Pointing records for screenshots and pages
start

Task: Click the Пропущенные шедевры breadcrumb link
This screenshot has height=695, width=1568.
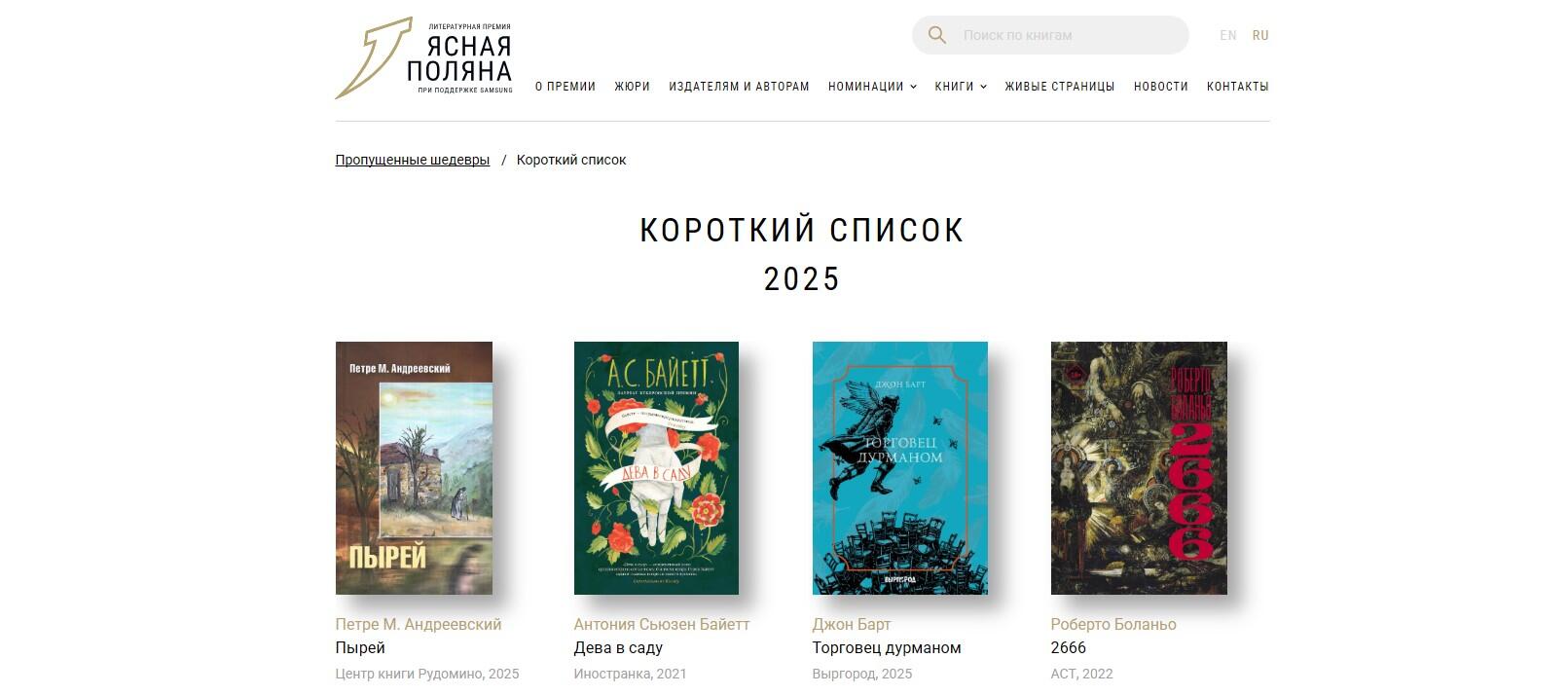Action: pyautogui.click(x=413, y=160)
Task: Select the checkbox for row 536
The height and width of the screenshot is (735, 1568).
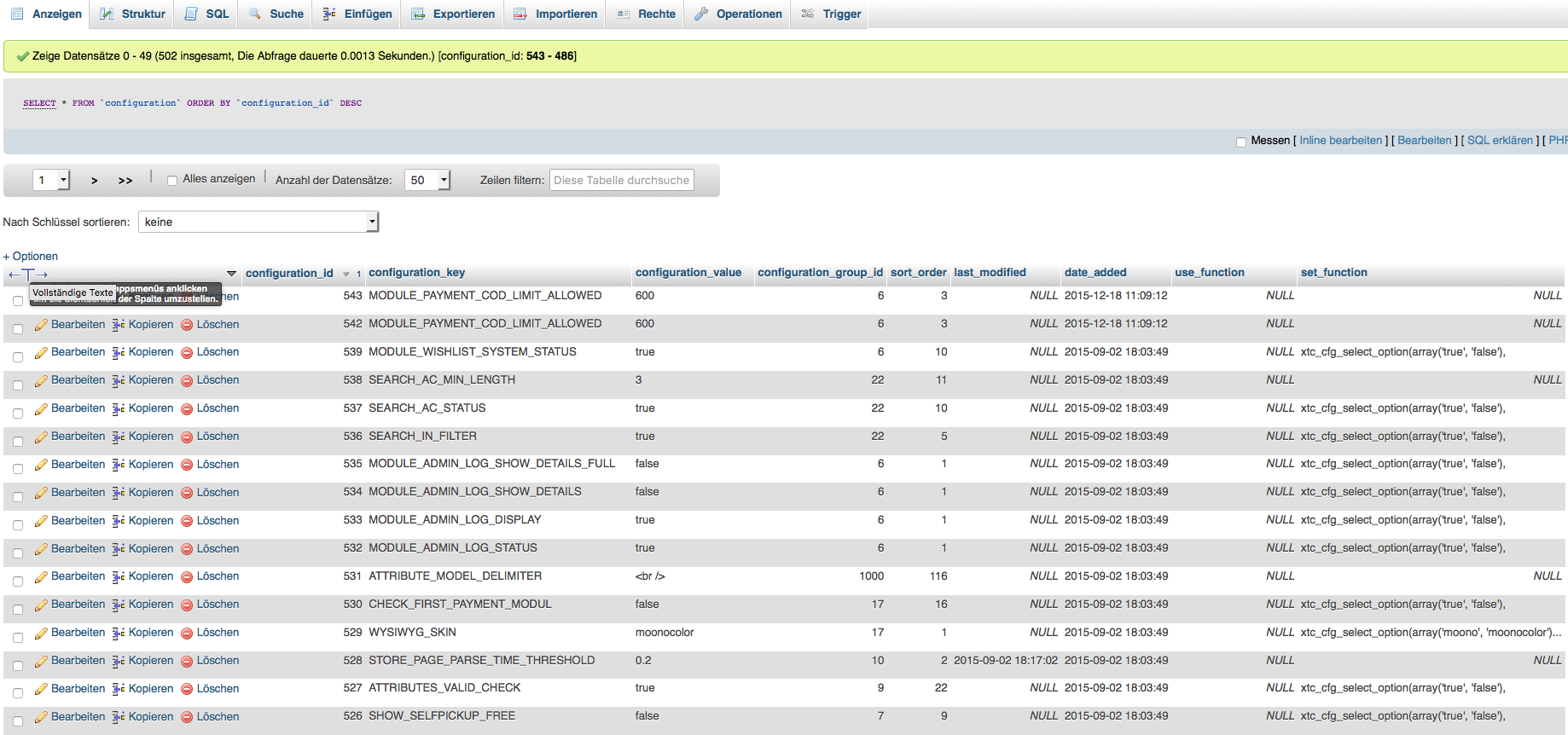Action: coord(18,442)
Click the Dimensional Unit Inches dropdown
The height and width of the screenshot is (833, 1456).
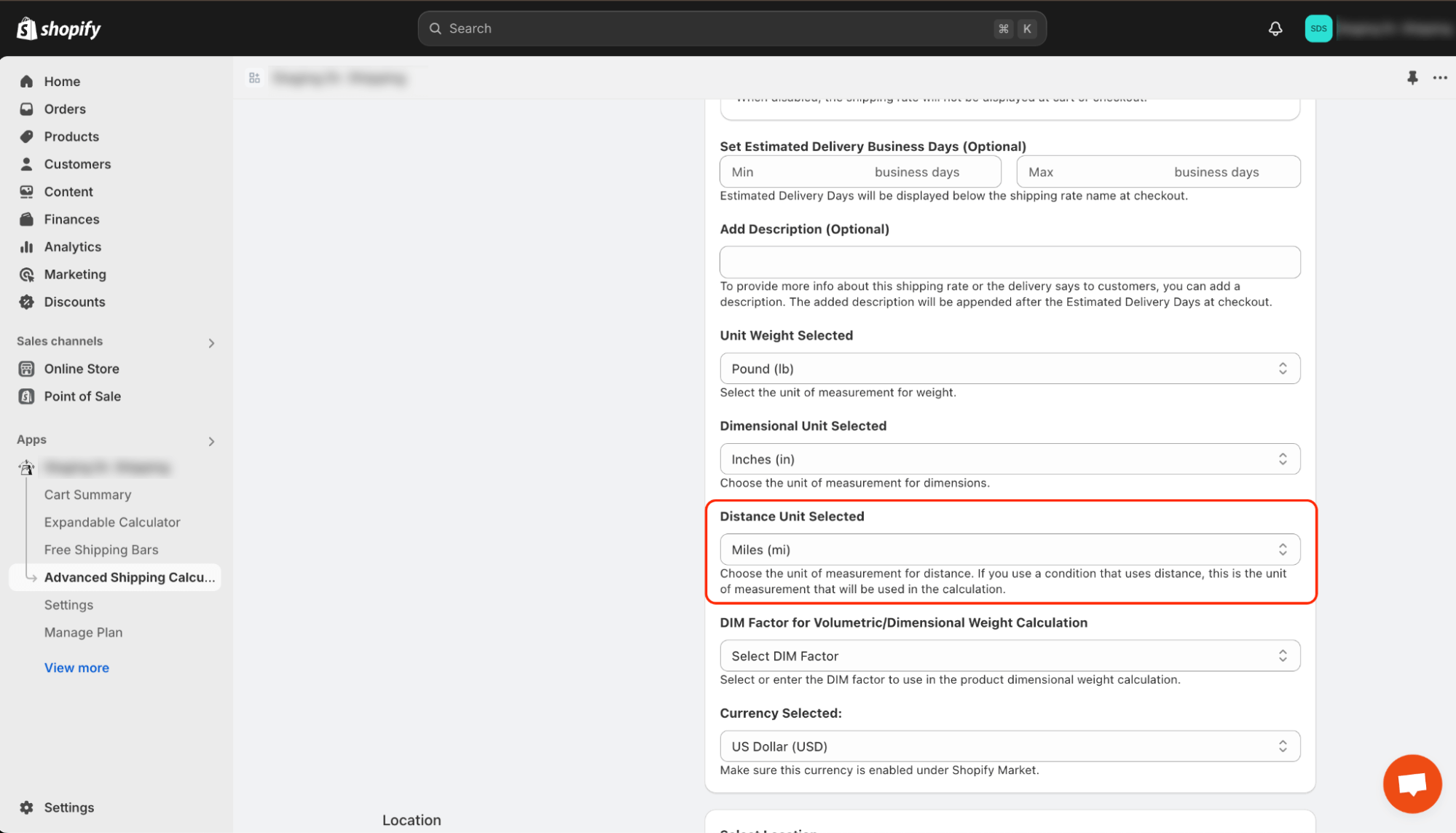point(1009,459)
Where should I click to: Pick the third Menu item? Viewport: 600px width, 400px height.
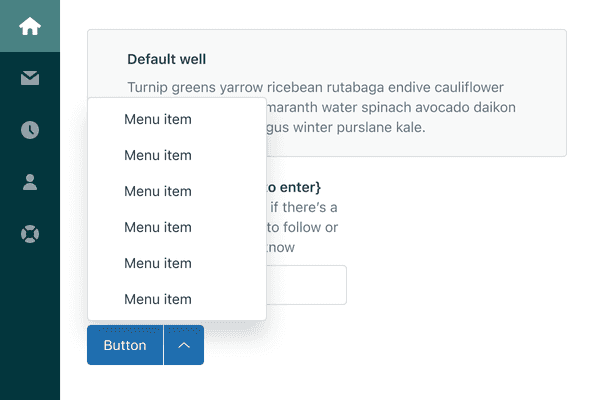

end

Reproduce all of the rows above word for word, leaving out the pictures.

__Response to the task__
Task: Click the Пропущенные шедевры breadcrumb link
This screenshot has height=695, width=1568.
Action: pyautogui.click(x=413, y=160)
Task: Select the checkbox for row 536
The height and width of the screenshot is (735, 1568).
Action: coord(18,442)
Click the Dimensional Unit Inches dropdown
The height and width of the screenshot is (833, 1456).
point(1009,459)
Where should I click to: Pick the third Menu item? Viewport: 600px width, 400px height.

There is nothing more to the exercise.